I want to create an input source for Causal Language model using Llama 2 model in hugging face. I have a set of documents which are scraped from a specific website and want to fine-tune on them. Each document its basically a different corner of this domain. Some documents can be very short while others (such as term and condition) large enough.
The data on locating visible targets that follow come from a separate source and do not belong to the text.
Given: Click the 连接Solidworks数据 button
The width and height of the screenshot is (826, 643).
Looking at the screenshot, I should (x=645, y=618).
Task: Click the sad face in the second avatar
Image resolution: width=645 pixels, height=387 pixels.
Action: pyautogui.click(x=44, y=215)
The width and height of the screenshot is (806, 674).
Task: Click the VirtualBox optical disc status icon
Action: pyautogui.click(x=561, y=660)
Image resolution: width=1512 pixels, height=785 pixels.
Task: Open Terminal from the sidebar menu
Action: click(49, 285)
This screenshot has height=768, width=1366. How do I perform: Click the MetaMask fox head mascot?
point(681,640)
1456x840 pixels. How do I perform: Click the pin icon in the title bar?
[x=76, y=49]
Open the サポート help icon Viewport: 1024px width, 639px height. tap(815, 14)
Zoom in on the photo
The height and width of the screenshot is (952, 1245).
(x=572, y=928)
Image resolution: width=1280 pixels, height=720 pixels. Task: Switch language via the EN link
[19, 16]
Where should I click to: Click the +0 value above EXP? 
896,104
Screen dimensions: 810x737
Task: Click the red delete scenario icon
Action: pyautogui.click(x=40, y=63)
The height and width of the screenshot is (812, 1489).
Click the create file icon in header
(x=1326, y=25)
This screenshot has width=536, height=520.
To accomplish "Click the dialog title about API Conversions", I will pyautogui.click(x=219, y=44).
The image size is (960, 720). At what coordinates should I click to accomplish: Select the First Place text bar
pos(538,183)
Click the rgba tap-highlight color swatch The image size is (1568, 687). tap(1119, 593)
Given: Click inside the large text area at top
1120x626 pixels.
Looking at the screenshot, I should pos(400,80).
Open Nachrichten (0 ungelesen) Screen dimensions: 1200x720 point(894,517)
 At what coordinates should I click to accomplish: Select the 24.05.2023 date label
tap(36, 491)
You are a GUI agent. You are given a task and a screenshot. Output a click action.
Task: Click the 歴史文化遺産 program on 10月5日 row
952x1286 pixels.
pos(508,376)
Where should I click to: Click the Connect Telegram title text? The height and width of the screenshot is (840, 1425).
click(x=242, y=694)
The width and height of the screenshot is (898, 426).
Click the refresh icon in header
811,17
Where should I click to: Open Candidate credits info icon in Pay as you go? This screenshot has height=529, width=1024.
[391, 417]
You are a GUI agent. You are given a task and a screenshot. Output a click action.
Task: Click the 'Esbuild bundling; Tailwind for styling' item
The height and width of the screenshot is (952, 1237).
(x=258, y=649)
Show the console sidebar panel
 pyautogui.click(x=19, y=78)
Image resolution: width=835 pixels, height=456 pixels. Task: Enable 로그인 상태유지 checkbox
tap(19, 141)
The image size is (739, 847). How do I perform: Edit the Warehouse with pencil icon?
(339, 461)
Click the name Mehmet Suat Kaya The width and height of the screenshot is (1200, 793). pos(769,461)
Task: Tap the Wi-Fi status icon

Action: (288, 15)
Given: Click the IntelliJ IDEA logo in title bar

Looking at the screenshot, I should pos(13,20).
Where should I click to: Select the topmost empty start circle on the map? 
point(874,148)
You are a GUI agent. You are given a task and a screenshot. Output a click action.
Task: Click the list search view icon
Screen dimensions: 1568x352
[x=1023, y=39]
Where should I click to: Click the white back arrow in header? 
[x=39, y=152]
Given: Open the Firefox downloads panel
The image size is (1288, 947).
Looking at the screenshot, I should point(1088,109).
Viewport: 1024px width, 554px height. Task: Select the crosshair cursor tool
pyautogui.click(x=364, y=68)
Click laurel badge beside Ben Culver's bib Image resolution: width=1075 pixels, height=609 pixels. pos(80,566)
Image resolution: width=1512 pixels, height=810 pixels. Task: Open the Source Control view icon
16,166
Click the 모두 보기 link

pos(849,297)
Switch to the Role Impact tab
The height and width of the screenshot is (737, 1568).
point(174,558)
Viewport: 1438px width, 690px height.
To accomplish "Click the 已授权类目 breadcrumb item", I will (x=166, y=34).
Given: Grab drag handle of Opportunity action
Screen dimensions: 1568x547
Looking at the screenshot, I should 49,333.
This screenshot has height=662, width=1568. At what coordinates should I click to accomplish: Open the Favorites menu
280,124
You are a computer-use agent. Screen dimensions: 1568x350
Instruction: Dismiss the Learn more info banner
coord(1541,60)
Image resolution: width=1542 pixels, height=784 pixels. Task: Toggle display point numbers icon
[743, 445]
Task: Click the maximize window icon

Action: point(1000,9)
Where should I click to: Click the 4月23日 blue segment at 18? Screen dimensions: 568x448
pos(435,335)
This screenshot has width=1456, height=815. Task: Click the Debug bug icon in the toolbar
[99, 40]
The input size for Llama 2 model is 4096 tokens and only 2% of the documents are above this threshold.
I’ve seen that the most common strategy for language modelling using this tool is to concatenate context and split by eos token such as :
samples 1***: sentence 1 <eos> sentence 2 <eos> .... sentence n <eos> <pad as necessary> ***samples 2***: sentence n+1 <eos> sentence n+2 <eos> .... sentence n+j <eos> <pad as necessary>
Document 1: sentence 1. sentence 2...sentence i Document 2: sentence i+1. sentence i + 2...sentence i+k Document 3: sentence i+k+1. sentence i +k+ 2...sentence n
and so on
A sample can have sentences from different documents/topics and each sample size is up to the initial 4096 tokens
So, I’ve got the following questions:
- Should I split documents into different samples (and maybe decrease the total input token size down for 4096) or is it just alright to include multiple sentences concatenated with multiple EOS tokens in a single training sequence?
- The token, should i use to split context of different documents or should I use as in the example above marking the end of each distinct sentence?
- Can someone provide a heuristic on how to select the chucking parameter used by the model to split the input texts above?